I dentisti nel Regno Unito hanno ricevuto continuo sostegno dal governo durante la pandemia. È stato così anche per gli odontotecnici? Il governo ha mostrato un sostegno tangibile agli odontotecnici e ai laboratori odontotecnici in termini di sovvenzioni o tagli dell’IVA ad esempio?
La maggior parte dei dentisti viene supportata tramite il NHS e continua a ricevere una percentuale dei loro pagamenti mensili, sebbene i dentisti privati non ne traggano vantaggio. Gli odontotecnici, invece, non ricevono alcun supporto direttamente dal NHS o tramite i medici. Infatti, sono stato informato che alcuni tecnici hanno ancora fatture non pagate per lavori che hanno completato a marzo. La mia azienda ha avuto la fortuna di poter beneficiare di diversi programmi di sovvenzione e sono a conoscenza di tecnici che sono stati in grado di richiedere sovvenzioni tramite il Self-Employment Income Support Scheme o il Coronavirus Job Retention Scheme; tuttavia, sfortunatamente, alcuni tecnici non sono stati in grado di rivendicarlo.

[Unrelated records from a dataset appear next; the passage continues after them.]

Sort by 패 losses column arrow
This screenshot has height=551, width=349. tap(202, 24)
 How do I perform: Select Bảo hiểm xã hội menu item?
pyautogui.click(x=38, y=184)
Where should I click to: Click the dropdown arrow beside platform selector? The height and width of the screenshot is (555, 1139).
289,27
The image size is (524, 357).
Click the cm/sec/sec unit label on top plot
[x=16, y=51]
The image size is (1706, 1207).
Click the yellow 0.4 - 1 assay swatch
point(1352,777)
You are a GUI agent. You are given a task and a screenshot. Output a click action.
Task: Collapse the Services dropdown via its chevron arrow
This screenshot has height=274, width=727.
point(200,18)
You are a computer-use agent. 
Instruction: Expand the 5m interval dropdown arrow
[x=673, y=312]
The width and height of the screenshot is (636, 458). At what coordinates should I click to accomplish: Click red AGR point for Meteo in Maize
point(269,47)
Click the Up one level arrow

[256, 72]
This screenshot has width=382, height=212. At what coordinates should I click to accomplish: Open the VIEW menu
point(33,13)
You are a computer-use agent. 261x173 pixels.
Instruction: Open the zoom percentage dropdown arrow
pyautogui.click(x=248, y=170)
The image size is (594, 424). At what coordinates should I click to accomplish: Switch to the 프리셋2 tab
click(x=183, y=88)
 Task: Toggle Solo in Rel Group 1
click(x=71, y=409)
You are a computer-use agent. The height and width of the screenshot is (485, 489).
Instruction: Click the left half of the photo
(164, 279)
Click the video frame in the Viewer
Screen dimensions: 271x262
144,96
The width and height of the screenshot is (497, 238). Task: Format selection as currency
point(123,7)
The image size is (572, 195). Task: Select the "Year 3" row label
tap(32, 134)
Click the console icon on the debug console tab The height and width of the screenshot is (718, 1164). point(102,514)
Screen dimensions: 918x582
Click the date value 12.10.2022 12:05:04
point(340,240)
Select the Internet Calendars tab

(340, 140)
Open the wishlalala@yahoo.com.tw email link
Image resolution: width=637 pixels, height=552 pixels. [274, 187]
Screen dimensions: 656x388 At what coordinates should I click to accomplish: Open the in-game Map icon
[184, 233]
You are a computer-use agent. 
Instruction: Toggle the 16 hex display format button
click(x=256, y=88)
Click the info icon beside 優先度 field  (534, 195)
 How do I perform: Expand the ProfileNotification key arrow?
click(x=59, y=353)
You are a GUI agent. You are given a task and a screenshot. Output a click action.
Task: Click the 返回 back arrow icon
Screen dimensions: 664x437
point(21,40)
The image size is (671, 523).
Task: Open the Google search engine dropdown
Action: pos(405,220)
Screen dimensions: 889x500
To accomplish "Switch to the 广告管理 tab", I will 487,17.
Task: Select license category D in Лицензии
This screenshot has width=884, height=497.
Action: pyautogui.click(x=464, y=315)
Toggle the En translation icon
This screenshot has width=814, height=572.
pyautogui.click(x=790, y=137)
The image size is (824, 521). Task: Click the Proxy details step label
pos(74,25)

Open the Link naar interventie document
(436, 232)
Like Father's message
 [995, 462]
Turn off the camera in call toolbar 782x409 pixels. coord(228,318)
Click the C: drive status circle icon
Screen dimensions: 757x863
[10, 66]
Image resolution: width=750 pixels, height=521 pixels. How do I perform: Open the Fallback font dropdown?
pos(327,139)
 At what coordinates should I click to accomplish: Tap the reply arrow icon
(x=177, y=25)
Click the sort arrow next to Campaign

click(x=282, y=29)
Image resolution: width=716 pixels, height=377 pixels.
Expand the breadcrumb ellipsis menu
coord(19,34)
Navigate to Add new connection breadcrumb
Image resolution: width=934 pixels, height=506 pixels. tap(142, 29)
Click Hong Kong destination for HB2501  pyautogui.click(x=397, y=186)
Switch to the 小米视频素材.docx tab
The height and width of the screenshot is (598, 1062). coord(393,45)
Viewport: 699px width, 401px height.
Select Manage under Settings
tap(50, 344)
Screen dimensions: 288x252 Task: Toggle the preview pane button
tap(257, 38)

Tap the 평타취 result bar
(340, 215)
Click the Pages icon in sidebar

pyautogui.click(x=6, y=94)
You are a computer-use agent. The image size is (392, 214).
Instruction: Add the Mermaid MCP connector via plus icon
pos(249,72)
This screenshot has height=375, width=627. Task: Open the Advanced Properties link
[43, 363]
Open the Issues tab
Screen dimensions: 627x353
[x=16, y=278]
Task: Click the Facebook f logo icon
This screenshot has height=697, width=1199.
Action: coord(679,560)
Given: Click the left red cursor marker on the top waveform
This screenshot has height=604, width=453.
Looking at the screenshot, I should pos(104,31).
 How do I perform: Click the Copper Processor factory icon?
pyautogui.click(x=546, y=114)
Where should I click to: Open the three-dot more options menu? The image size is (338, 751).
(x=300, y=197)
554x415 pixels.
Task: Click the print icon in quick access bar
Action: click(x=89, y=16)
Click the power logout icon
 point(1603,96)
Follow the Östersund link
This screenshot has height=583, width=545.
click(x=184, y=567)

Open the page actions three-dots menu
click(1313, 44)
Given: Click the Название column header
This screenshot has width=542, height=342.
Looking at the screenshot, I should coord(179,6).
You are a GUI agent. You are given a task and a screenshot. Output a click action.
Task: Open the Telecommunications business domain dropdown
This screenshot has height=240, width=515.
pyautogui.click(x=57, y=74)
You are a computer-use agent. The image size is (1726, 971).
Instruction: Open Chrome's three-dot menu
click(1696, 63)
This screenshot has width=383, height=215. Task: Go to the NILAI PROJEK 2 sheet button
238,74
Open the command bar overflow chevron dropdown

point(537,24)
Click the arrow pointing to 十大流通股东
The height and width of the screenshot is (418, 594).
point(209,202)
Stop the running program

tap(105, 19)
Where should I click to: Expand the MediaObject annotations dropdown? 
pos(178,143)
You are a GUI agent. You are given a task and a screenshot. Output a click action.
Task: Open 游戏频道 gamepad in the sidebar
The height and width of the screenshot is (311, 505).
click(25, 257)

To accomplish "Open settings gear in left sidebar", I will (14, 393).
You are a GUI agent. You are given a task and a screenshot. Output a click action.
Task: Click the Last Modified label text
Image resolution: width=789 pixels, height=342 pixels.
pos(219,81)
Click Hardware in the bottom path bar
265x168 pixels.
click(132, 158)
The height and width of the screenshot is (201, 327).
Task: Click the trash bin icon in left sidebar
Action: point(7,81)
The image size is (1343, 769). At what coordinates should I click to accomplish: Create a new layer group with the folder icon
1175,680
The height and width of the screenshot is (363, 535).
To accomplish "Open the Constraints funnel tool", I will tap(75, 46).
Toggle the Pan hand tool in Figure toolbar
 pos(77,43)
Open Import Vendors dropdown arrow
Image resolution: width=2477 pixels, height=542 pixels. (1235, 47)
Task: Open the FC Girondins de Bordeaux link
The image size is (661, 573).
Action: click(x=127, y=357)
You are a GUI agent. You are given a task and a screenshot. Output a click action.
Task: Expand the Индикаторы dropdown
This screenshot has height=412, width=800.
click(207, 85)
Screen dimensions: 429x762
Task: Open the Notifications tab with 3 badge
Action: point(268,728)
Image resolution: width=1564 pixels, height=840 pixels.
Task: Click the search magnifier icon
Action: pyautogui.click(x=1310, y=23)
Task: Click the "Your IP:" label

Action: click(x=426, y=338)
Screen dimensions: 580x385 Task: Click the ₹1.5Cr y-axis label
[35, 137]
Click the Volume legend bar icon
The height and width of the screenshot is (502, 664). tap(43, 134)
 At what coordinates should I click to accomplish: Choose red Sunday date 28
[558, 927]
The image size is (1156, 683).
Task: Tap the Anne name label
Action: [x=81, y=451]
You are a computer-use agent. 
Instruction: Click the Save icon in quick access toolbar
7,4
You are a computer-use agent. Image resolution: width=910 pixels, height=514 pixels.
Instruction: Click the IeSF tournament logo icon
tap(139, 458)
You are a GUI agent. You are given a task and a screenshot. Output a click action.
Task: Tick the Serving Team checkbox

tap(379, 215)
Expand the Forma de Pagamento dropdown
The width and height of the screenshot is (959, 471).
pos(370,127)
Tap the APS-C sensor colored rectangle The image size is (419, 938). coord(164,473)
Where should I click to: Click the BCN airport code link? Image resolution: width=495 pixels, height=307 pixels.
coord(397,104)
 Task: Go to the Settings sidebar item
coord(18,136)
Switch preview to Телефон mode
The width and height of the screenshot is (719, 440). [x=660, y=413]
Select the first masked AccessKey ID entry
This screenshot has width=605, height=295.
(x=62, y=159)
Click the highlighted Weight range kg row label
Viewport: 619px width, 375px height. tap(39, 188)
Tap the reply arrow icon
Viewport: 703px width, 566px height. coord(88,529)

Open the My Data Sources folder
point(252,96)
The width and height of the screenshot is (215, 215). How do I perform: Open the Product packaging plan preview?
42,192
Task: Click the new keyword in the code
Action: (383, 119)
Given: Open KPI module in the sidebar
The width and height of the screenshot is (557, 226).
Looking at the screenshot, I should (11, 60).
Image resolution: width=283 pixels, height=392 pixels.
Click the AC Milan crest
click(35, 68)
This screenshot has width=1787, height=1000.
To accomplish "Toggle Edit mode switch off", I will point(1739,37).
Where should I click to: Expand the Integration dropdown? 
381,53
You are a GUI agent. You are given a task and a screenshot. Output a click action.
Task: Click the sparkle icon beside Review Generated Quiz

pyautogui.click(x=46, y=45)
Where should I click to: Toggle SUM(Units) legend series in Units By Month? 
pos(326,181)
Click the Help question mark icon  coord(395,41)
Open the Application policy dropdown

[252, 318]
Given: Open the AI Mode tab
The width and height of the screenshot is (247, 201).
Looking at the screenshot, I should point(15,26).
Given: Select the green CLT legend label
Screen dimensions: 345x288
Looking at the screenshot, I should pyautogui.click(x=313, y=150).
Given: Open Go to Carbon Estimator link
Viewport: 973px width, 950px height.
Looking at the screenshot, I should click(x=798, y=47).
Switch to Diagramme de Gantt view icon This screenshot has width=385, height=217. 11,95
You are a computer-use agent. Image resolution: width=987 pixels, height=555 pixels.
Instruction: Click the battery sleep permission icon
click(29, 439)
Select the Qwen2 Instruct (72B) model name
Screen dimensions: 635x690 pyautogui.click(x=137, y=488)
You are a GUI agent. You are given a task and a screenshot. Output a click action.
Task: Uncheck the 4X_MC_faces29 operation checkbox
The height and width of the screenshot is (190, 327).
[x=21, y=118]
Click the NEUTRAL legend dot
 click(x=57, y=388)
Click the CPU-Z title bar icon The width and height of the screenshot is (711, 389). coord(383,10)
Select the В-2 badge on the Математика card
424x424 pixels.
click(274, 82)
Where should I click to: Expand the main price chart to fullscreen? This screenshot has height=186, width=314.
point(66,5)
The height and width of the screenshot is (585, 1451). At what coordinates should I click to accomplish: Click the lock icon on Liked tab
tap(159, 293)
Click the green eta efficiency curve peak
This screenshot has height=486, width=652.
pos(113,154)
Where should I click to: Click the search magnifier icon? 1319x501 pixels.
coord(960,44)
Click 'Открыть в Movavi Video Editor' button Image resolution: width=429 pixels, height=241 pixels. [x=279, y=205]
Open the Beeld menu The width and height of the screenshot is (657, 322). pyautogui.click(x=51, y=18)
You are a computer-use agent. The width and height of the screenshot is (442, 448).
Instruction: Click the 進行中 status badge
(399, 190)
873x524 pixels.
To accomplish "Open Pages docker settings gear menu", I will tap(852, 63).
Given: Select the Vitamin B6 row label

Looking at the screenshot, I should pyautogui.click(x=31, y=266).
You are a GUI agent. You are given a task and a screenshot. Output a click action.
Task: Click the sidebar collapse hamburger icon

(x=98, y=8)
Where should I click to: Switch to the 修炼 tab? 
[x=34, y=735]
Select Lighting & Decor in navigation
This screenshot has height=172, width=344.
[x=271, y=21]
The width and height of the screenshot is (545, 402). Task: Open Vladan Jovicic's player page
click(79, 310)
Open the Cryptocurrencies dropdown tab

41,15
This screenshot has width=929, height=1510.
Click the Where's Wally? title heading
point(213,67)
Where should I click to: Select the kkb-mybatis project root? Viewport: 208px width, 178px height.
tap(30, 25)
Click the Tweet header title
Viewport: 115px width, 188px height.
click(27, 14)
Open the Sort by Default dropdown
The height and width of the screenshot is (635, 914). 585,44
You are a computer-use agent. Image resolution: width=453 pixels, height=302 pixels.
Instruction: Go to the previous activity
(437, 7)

Ho sentito parlare di numerosi laboratori che sono stati chiusi a causa dell’impatto finanziario della pandemia.

C’è stato un breve taglio dell’IVA sui dispositivi di protezione individuale, che ha aiutato gli acquisti in fase di preparazione al rientro al lavoro, ma nulla di specifico relativo ai laboratori odontotecnici. Suppongo che, nel complesso, siamo una piccola professione, di cui pochi membri del governo sono a conoscenza. Molte persone non si rendono conto che i loro restauri sono realizzati su misura da tecnici altamente qualificati, piuttosto che essere presi da uno scaffale contrassegnato con “i denti della signora Smith”! Il DTA è stato molto proattivo nel supportare i tecnici durante il blocco e ha fornito alcuni ottimi consigli per i tecnici che hanno ripreso a lavorare. Ha anche fornito il pacchetto di gestione delle crisi del laboratorio odontotecnico.

Il coronavirus sta cambiando il sistema commerciale in tutto il mondo. Pensa che la pandemia creerà cambiamenti duraturi sul posto di lavoro nei laboratori odontotecnici?

Sì, da un punto di vista tecnico, siamo già abituati a procedure di controllo e disinfezione delle infezioni incrociate. Tuttavia, a lungo termine, potrebbe esserci un passaggio più rapido alla scansione intraorale da parte dei dentisti piuttosto che a prendere le impronte. Ciò spingerà avanti il processo di digitalizzazione. Dal punto di vista aziendale, la professione di odontotecnico è composta da tante piccole imprese estremamente preoccupate per il loro futuro. Temo che molti non sopravvivranno a questa pandemia, con conseguente perdita di competenze che avrà un impatto sull’intero team odontoiatrico e potrebbe portare i pazienti a subire lunghi ritardi per i loro dispositivi su misura.

In qualità di presidente del DTA, sono anche molto preoccupato per i nostri studenti di Tecnologia Dentale attualmente in formazione. La chiusura o il ridimensionamento dei laboratori odontotecnici avrà un grande impatto su molti di essi. Tuttavia, il DTA continuerà a concentrarsi sull’istruzione per affrontare e far fronte alle sfide future.